週初21日(月)は、米ドル/円の上昇を追い風に好発進となりました。イタリア国内の政局不透明感からイタリア株が売られ、イタリアの10年債利回りが2.2%台に上昇。リスク回避の資産は、イタリアやスペイン、ポルトガルからドイツ、フランスなど安全な方へ資金移動します。同じようにユーロ売りで、それに対する資金流入先として米ドルが選好されます。この流れで生まれた米ドル高基調が日経225には支援材料に。この日の日経225は節目の23000円台を奪回、一時23050円(結局これが週間高値になりましたが・・・)を付けます。薄商いのなか、緩やかな先物買い(おそらく外国人)による堅調地合いが続きます。

22日(火)・・・この日が今年最小の値幅でした。日経225の上下値幅は78円、東京時間は完全なる静寂(今思えばこれが布石だった?)。前日夜のNYダウは298ドル高。米中貿易戦争は当面保留するとムニューシン財務長官が発言したことなどが好感されたようです。日経225もしっかりで始まりましたが、上げた分を溶かしたのは後場。日経225売りで下げたというより、日経225高ウエイト株のユニー・ファミマ株が、理由なく後場急落したため(直近で株価が大きく上がっていた反動のような動き)。この1銘柄の下落分だけで、この日の下落幅42円は説明できました。

豹変したのが23日(水)。前日にイタリア国債が下げ止まり、ユーロ売りも一服。その裏返しで米ドルは売られ、米長期金利も上昇一服。また、トランプ米大統領が米朝首脳会談の開催延期の可能性を示唆したこともあり、朝から防衛関連株が買い優勢に。日経225は寄り付き100円弱の下落でスタートします。この時点ではその程度の下げで済むかと思われていましたが、きっかけを作ったのは10時過ぎに突然やってきた日経225先物売り。価格より約定させることを優先しているような売り方でガンガン下値を叩きます。ここ最近のゆったりした動きに慣れていただけに、ひさびさの売り崩しが大きなインパクトに。ひさびさに300円を超える値幅となり、日経225は前日比270円安。前日に今年最高の12.7倍台に乗せていたNT倍率も低下し、これまでの戻り相場の逆流が起きました。
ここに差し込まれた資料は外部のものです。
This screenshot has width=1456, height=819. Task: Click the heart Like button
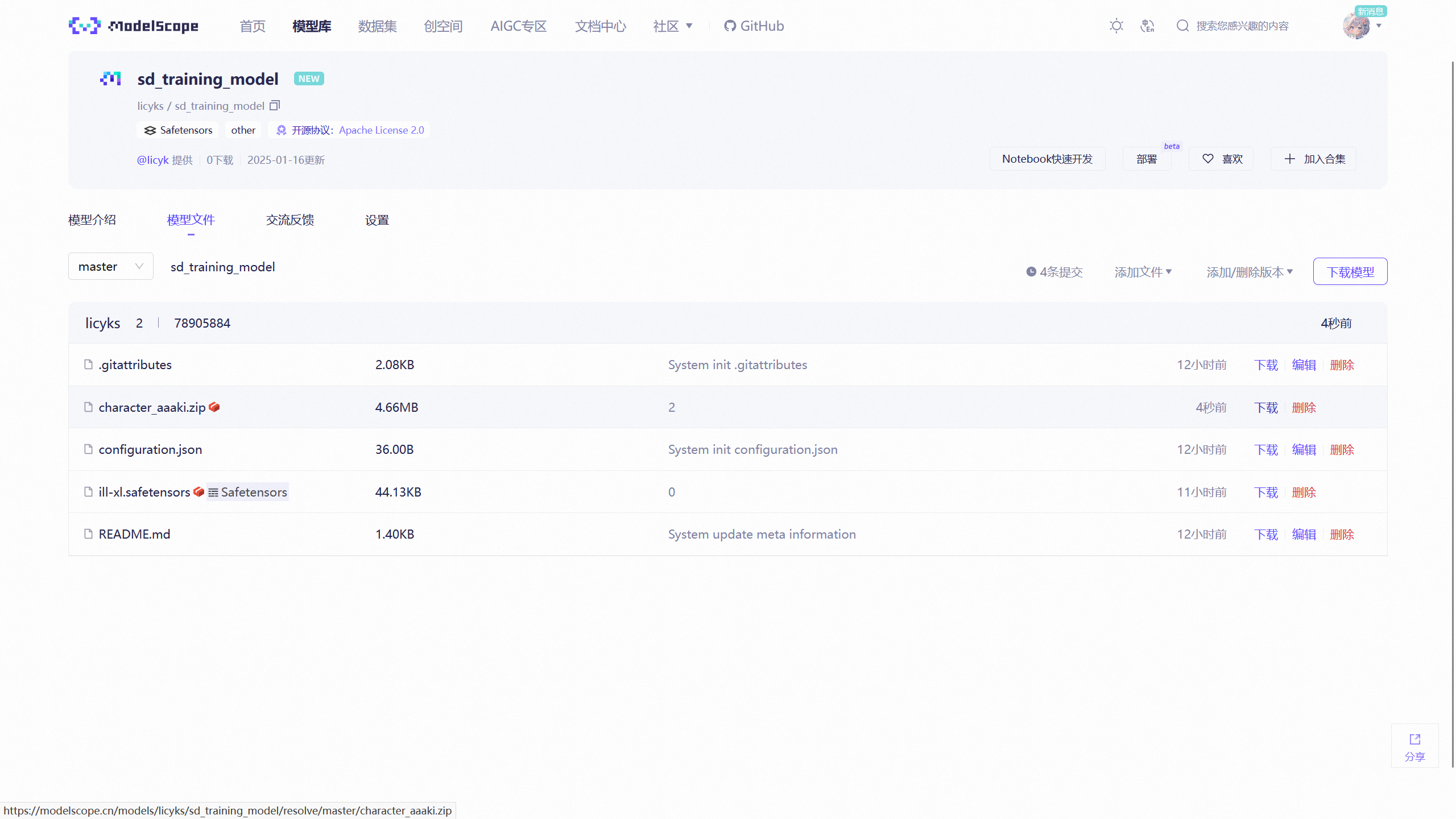click(1221, 159)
公表された5月開催分のFOMC議事要旨では、次回6月での利上げを示唆したものの、全体的には想定されていたよりハト派的な内容でした。米長期金利は時間外で節目の3%を割れ、米ドル/円もあっさり110円割れ。24日(木)も前日同様、軟調なスタートになります。さらにこの日は、トランプ米大統領が自動車に対する関税引き上げを検討(2.5%→25%)していると報じられたことで、トヨタ自動車などの自動車株に強い圧力もかかります。トヨタなど自動車株は多くの機関投資家が保有していますから、輸入関税の話に対するヘッジ売りで指数先物が売られた面もあったかもしれません。ただ、結局この日も前日比252円安と終日では大きな下げに。しかも、下げ幅を広げる場面は、前日同様、先物売り主導。さらに、この日も前日同様、10時過ぎに約定優先の売りが入り崩れました。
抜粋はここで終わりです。